(Data excerpts begins)

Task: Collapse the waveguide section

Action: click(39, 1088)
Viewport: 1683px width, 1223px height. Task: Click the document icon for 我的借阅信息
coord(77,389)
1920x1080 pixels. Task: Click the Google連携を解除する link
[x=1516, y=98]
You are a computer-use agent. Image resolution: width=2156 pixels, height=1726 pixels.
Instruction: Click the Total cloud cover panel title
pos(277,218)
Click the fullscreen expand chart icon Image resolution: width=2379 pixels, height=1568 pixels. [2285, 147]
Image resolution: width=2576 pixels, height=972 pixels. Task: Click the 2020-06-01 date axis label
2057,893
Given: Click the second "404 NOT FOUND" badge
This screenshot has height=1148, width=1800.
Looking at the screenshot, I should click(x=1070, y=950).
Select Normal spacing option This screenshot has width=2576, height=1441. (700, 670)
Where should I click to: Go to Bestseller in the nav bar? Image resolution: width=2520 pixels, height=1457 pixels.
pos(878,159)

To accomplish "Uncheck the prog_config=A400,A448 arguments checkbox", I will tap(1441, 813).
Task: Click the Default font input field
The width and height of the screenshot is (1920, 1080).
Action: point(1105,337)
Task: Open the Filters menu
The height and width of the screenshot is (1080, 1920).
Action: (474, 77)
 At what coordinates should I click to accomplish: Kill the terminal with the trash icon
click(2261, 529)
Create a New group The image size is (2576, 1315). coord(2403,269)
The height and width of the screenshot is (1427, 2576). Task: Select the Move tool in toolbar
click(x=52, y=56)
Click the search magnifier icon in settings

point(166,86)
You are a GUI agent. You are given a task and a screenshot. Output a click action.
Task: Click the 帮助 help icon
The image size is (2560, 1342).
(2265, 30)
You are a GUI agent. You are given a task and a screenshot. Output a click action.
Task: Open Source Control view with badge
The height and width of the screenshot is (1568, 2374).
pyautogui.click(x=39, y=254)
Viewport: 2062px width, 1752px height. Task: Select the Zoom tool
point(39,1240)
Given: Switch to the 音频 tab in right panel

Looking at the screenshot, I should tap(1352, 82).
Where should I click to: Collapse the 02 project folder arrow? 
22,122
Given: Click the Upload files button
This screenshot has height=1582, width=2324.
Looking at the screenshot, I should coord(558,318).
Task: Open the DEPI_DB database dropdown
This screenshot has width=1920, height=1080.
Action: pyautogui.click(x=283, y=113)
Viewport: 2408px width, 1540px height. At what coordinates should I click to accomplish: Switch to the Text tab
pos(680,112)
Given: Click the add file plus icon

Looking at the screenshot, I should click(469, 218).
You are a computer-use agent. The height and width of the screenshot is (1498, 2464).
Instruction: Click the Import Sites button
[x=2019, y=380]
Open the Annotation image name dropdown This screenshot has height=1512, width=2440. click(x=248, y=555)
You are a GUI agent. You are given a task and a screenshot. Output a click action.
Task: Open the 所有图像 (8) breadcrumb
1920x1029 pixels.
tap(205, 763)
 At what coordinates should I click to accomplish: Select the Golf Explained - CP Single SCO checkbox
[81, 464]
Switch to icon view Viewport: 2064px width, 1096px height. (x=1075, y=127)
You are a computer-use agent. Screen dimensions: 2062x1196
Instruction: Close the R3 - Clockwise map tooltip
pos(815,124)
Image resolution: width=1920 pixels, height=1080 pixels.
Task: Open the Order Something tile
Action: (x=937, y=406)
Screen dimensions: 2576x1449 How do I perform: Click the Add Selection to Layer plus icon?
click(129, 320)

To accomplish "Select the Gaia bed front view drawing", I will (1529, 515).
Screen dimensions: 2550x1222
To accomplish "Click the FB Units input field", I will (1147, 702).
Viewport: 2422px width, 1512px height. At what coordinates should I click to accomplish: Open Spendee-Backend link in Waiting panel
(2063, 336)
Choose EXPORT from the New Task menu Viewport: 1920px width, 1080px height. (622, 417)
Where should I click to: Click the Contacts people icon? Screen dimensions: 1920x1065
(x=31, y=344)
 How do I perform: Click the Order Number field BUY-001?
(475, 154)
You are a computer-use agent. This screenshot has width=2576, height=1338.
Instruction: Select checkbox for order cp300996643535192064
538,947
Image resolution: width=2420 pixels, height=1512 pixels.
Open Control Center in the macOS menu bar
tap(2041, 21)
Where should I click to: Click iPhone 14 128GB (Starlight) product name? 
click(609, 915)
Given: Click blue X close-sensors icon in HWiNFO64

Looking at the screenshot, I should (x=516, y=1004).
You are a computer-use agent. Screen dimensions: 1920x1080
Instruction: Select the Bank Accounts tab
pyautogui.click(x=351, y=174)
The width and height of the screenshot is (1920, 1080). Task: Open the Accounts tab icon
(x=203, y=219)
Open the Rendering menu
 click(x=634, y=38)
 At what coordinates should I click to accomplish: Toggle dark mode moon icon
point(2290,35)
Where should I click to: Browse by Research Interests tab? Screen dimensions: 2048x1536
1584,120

(Data excerpts ends)

What is being asked: Copy each entry above exactly, leaving nothing out.

Exercise solution:
Task: Collapse the waveguide section

Action: click(39, 1088)
Viewport: 1683px width, 1223px height. Task: Click the document icon for 我的借阅信息
coord(77,389)
1920x1080 pixels. Task: Click the Google連携を解除する link
[x=1516, y=98]
You are a computer-use agent. Image resolution: width=2156 pixels, height=1726 pixels.
Instruction: Click the Total cloud cover panel title
pos(277,218)
Click the fullscreen expand chart icon Image resolution: width=2379 pixels, height=1568 pixels. [2285, 147]
Image resolution: width=2576 pixels, height=972 pixels. Task: Click the 2020-06-01 date axis label
2057,893
Given: Click the second "404 NOT FOUND" badge
This screenshot has height=1148, width=1800.
Looking at the screenshot, I should click(x=1070, y=950).
Select Normal spacing option This screenshot has width=2576, height=1441. (700, 670)
Where should I click to: Go to Bestseller in the nav bar? Image resolution: width=2520 pixels, height=1457 pixels.
pos(878,159)

To accomplish "Uncheck the prog_config=A400,A448 arguments checkbox", I will tap(1441, 813).
Task: Click the Default font input field
The width and height of the screenshot is (1920, 1080).
Action: point(1105,337)
Task: Open the Filters menu
The height and width of the screenshot is (1080, 1920).
Action: (474, 77)
 At what coordinates should I click to accomplish: Kill the terminal with the trash icon
click(2261, 529)
Create a New group The image size is (2576, 1315). coord(2403,269)
The height and width of the screenshot is (1427, 2576). Task: Select the Move tool in toolbar
click(x=52, y=56)
Click the search magnifier icon in settings

point(166,86)
You are a GUI agent. You are given a task and a screenshot. Output a click action.
Task: Click the 帮助 help icon
The image size is (2560, 1342).
(2265, 30)
You are a GUI agent. You are given a task and a screenshot. Output a click action.
Task: Open Source Control view with badge
The height and width of the screenshot is (1568, 2374).
pyautogui.click(x=39, y=254)
Viewport: 2062px width, 1752px height. Task: Select the Zoom tool
point(39,1240)
Given: Switch to the 音频 tab in right panel

Looking at the screenshot, I should tap(1352, 82).
Where should I click to: Collapse the 02 project folder arrow? 
22,122
Given: Click the Upload files button
This screenshot has height=1582, width=2324.
Looking at the screenshot, I should coord(558,318).
Task: Open the DEPI_DB database dropdown
This screenshot has width=1920, height=1080.
Action: pyautogui.click(x=283, y=113)
Viewport: 2408px width, 1540px height. At what coordinates should I click to accomplish: Switch to the Text tab
pos(680,112)
Given: Click the add file plus icon

Looking at the screenshot, I should click(469, 218).
You are a computer-use agent. The height and width of the screenshot is (1498, 2464).
Instruction: Click the Import Sites button
[x=2019, y=380]
Open the Annotation image name dropdown This screenshot has height=1512, width=2440. click(x=248, y=555)
You are a GUI agent. You are given a task and a screenshot. Output a click action.
Task: Open the 所有图像 (8) breadcrumb
1920x1029 pixels.
tap(205, 763)
 At what coordinates should I click to accomplish: Select the Golf Explained - CP Single SCO checkbox
[81, 464]
Switch to icon view Viewport: 2064px width, 1096px height. (x=1075, y=127)
You are a computer-use agent. Screen dimensions: 2062x1196
Instruction: Close the R3 - Clockwise map tooltip
pos(815,124)
Image resolution: width=1920 pixels, height=1080 pixels.
Task: Open the Order Something tile
Action: (x=937, y=406)
Screen dimensions: 2576x1449 How do I perform: Click the Add Selection to Layer plus icon?
click(129, 320)

To accomplish "Select the Gaia bed front view drawing", I will (1529, 515).
Screen dimensions: 2550x1222
To accomplish "Click the FB Units input field", I will (1147, 702).
Viewport: 2422px width, 1512px height. At what coordinates should I click to accomplish: Open Spendee-Backend link in Waiting panel
(2063, 336)
Choose EXPORT from the New Task menu Viewport: 1920px width, 1080px height. (622, 417)
Where should I click to: Click the Contacts people icon? Screen dimensions: 1920x1065
(x=31, y=344)
 How do I perform: Click the Order Number field BUY-001?
(475, 154)
You are a computer-use agent. This screenshot has width=2576, height=1338.
Instruction: Select checkbox for order cp300996643535192064
538,947
Image resolution: width=2420 pixels, height=1512 pixels.
Open Control Center in the macOS menu bar
tap(2041, 21)
Where should I click to: Click iPhone 14 128GB (Starlight) product name? 
click(609, 915)
Given: Click blue X close-sensors icon in HWiNFO64

Looking at the screenshot, I should (x=516, y=1004).
You are a computer-use agent. Screen dimensions: 1920x1080
Instruction: Select the Bank Accounts tab
pyautogui.click(x=351, y=174)
The width and height of the screenshot is (1920, 1080). Task: Open the Accounts tab icon
(x=203, y=219)
Open the Rendering menu
 click(x=634, y=38)
 At what coordinates should I click to accomplish: Toggle dark mode moon icon
point(2290,35)
Where should I click to: Browse by Research Interests tab? Screen dimensions: 2048x1536
1584,120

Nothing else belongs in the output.